Realtors have been the industry leaders on the Internet, especially when it comes to Web 2.0. People like me started blogging years ago, before our brokerages even knew what a blog was. Then we moved onto networks like ActiveRain. I joined the month that company started up.
Then came twitter and Trulia Voices and too many social networks to list. As Web 2.0-savvy Realtors we share information with our peers, teach classes, speak at conferences, and we invent, create and innovate daily as we share enormous amounts of information and knowledge with our peers and the general public.
Where does this leave the broker-manager and the real estate company? If I owned or managed a brokerage and had agents, there are some things I would do.

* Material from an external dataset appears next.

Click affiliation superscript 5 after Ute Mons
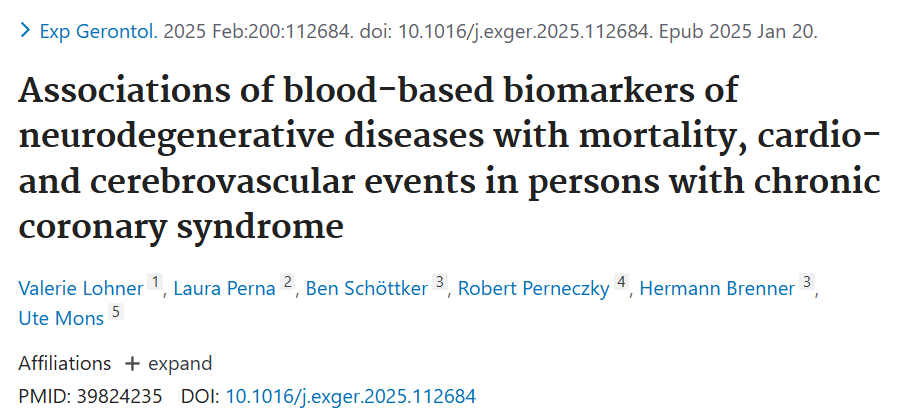This screenshot has width=912, height=420. [116, 312]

The first thing would be to set up a Google Alert with the name of my brokerage and my own name. I would want to keep track of what was being said on the Internet about my company. As I have learned, if I don’t control my own message someone else will do it for me. No one uses my name or the name of my blog on the Internet without my knowing what they wrote, and it doesn’t even have to be spelled correctly.
I would set up a profile and a blog on ActiveRain. ActiveRain bloggers write about real estate, but they also network, gossip, share tips and tell jokes, and are a very social group. In some cases a broker will have more contact with his or her agents through ActiveRain than in the office.
Becoming a member of Trulia and participating in Trulia Voices can also be a positive step for a broker-manager. Some of your agents are making remarks that are in violation of fair housing laws. They may not even realize it and it isn’t my job to give them the 4-1-1 on this all important topic. There are other things that agents write on Trulia Voices that lead me to believe they need more education.
Then there is the ever-popular Twitter. Personally, I can’t live without it. I have met people from all over the country and at home through Twitter. We are like a huge tribe. There are leaders and followers, and I am both. If none of your agents are on Twitter, send them an invite. It is a great leadership opportunity.
I have noticed that some of the larger real estate companies have managers or brokers who are required to spend time in the office so they can interact with the agents. Agents like me are online and rarely go into the office. Some of us wouldn’t mind having a little more contact with the company while remaining at work in our home offices or on the road. If my broker were online right now I would strike up a conversation.
If I were recruiting agents I would do it online. I wouldn’t use the hard sell but I would do it the same way that I sell my own services. I would get to know local agents and start a conversation with them and give them tips and tools they can use.
Larger brokerages might want to consider having a social media manager, someone who has the job of managing the message, promoting the brokerage, networking with the agents and recruiting more agents. The opportunity for broker-managers to lead and educate their agents is now. Joining the Inman News community would be a great place to start. If your agents have blogs pay them a visit and leave a nice comment. They will love it, I promise.
Teresa Boardman is a broker in St. Paul, Minn., and founder of the St. Paul Real Estate blog.